Below, we will demonstrate how we can use sincei to explore the scRNA-seq and scATAC-seq data as part of the 10x multiome protocol. The 10x multiome kit allows joint profiling of single-cell ATAC-seq and RNA-seq from single-cells. Here, we will analyse these two data sets separately. We will will use the dataset published with Persad et. al. (2023), which profiles CD34+ cells from human bone marrow.
The raw fastq files were downloaded from GEO and processed using the standard 10x genomics cellranger-arc workflow. Below is the structure of the output directory from the workflow:
<output_di>/outs:
├── analysis
├── atac_cut_sites.bigwig
├── atac_fragments.tsv.gz
├── atac_fragments.tsv.gz.tbi
├── atac_peak_annotation.tsv
├── atac_peaks.bed
├── atac_possorted_bam.bam
├── atac_possorted_bam.bam.bai
├── cloupe.cloupe
├── filtered_feature_bc_matrix
├── filtered_feature_bc_matrix.h5
├── gex_molecule_info.h5
├── gex_possorted_bam.bam
├── gex_possorted_bam.bam.bai
├── per_barcode_metrics.csv
├── raw_feature_bc_matrix
├── raw_feature_bc_matrix.h5
├── summary.csv
└── web_summary.html
We will use the gex_possorted_bam.bam
for gene-expression data and
atac_possorted_bam.bam
for chromatin accessibility analysis using
sincei. These files can also be produced as part of the
cellranger count
workflow for scRNA-seq or scATAC-seq data alone.
For convenience, we provide a subset of this data (only chromosome 2)
here
mkdir 10x_multiome && wget -O 10x_multiome/10x_multiome_testdata.tar.gz https://figshare.com/ndownloader/files/41303289
tar -xvzf 10x_multiome/10x_multiome_testdata.tar.gz ## releases 7 files
Most of the cell barcodes from the droplet-based protocols (like 10x
genomics) do not contain cells. Therefore they have very low counts.
These must be filtered away at the beginning of the analysis. Although
the cellranger pipeline already provides a list of filtered barcodes,
sincei also allows you to extract per barcode count distributions,
indicating which barcodes should be removed. This can be done using the
scFilerBarcodes
tool.
barcodes=737K-arc-v1.txt # cellranger-arc barcodes in this case
for r in 1 2
do
bamfile=cellranger_output_rep${r}/outs/atac_possorted_bam.bam
scFilterBarcodes -p 20 -b ${bamfile} -w ${barcodes} \
-o sincei_output/atac_barcodes_rep${r}.tsv \
--minCount 100 --minMappingQuality 10 --cellTag CB \
--rankPlot sincei_output/barcode_rankplot_rep${r}.png
done
The above example uses a whitelist of possible ATAC barcodes from
cellrange-arc
workflow. See
here
for more details. Providing a whitelist is optional in general, but
recommended for 10x genomics data.
The output file contains a list of filtered barcodes that contain counts
in atleast -mc
regions of the genome. Unlike other tools with
similar options, sincei splits the data in 100kb bins and reports
whether or not a barcode has signal in those bins. This way, barcodes
with high counts, but present in only one genomic bin can also be
filtered out.
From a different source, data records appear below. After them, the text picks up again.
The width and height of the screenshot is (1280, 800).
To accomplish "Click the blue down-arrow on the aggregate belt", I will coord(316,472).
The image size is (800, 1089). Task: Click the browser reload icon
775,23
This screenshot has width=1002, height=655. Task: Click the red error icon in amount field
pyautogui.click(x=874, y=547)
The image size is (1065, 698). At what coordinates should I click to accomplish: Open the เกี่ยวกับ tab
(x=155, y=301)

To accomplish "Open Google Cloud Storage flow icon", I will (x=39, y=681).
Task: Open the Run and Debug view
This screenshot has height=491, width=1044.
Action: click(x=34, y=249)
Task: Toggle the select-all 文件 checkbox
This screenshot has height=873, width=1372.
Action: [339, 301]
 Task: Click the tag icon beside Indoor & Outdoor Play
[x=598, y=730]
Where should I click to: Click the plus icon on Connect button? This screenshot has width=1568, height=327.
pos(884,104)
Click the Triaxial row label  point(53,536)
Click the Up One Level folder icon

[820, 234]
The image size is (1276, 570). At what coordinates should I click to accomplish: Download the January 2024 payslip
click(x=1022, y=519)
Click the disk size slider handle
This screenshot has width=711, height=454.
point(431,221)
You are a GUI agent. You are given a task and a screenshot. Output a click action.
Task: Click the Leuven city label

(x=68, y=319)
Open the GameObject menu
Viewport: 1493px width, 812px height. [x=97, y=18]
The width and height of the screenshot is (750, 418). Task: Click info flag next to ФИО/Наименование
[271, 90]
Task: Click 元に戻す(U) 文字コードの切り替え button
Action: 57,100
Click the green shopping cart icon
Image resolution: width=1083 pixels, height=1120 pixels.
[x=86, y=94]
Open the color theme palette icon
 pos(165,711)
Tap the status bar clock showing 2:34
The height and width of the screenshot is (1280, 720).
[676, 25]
In most cases, the output is same as the usual approach of
filtering by total counts. -rp
produces the familiar knee-plot
of the barcode counts.
Please follow :doc:`this tutorial <sincei_tutorial_10xATAC>` for further analysis of scATAC-seq samples from the above data.
Please follow :doc: this tutorial <sincei_tutorial_10xRNA> for further analysis of scRNA-seq samples from the above data.
Currently, sincei doesn't provide a method for doublet estimation and removal, which is an important step in the analysis of droplet-based data. Instead, we use simpler filters of min and max number of detected features per cell, which, to some extent mitigates this issue. However, this could lead to some differences in results compared to the published data in used here. Despite this difference, the major published cell types can be separated with sincei for both ATAC and RNA fraction of the data, as shown in the 2 tutorials above.